I have two dataframes:
One is a decently large dataset of a million or so records. This df contains user information including a "list_id" that they're associated with.
The next dataframe is simply a single column of all of the "list" IDs that we want to keep in dataframe #1. There are about 1000 of these IDs in this dataframe (#2).
The end goal is to drop every single row in dataframe #1 if the ID next that user is not contained in dataframe #2.

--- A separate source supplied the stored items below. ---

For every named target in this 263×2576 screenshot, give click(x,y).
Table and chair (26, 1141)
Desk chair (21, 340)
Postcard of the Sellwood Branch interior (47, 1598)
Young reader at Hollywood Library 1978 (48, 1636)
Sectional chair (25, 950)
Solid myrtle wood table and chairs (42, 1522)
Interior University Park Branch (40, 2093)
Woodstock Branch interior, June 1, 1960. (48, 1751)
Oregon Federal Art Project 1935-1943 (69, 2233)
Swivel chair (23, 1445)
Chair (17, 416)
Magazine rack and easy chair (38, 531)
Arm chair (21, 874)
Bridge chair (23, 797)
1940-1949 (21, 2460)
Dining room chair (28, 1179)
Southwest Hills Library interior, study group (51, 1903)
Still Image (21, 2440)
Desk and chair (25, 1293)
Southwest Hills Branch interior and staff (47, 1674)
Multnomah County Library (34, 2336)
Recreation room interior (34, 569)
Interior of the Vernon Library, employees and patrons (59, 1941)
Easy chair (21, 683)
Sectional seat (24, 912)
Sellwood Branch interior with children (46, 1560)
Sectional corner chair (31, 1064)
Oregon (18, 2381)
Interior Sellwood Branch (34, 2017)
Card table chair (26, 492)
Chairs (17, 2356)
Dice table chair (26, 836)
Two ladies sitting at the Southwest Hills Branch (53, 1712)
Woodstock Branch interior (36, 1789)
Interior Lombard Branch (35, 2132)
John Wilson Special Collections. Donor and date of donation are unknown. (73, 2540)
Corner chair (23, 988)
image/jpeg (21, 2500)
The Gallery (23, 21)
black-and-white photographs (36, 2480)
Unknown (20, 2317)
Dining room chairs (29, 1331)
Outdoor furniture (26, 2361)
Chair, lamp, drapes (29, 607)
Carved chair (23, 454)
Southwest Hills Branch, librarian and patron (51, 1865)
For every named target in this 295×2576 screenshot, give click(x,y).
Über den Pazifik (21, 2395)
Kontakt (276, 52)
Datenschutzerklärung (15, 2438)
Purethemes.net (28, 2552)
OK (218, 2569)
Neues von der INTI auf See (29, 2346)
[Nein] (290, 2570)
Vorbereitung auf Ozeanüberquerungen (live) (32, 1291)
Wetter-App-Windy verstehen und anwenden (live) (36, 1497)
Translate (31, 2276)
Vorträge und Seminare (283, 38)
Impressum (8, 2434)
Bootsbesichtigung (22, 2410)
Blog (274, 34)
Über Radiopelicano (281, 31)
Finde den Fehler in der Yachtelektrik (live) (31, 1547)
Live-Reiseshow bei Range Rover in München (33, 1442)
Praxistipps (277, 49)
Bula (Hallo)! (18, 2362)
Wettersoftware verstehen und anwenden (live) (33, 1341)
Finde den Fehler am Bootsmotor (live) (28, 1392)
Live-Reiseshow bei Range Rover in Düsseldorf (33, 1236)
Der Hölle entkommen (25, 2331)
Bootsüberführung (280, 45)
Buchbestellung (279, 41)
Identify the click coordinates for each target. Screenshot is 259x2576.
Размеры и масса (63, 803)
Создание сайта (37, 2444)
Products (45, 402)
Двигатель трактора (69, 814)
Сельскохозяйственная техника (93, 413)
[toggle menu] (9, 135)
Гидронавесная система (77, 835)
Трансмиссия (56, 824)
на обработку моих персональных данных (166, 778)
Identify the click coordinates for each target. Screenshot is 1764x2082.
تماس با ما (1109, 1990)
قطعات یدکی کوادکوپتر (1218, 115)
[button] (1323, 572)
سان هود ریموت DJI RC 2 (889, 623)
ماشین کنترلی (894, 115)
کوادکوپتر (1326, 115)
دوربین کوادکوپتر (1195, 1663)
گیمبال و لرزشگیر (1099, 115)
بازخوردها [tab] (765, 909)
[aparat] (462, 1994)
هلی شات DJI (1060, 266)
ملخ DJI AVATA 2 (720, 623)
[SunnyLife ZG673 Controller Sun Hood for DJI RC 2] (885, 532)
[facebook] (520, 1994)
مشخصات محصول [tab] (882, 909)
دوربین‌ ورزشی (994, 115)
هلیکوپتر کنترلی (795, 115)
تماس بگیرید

What I've tried so far is to iterate on the rows in dataframe #1 in a for loop with a secondary for loop iterating on the IDs in dataframe #2. If it doesn't the first for loop doesn't find the ID in dataframe #2, it drops the row. Here's what I've tried:
df1:
user_id | list_id |
---|---|
1234 | 234235 |
4567 | 754654 |
9012 | 345445 |
df2:
list_ids |
---|
234235 |
754654 |
123456 |
for index, row in df1.iterrows():
if row['list_id'] not in df2['list_ids']:
#Remove user if not associated to list
df1.drop(index=index, inplace=True)
The biggest problem with this is how large the data set is. This took about 8 hours to run, only to find out that it actually dropped every single row in df1. I feel like this is not the best approach to this problem and there's got to be a more "pandas-like" way to solve this issue. If any more information is needed, I'd be happy to add it!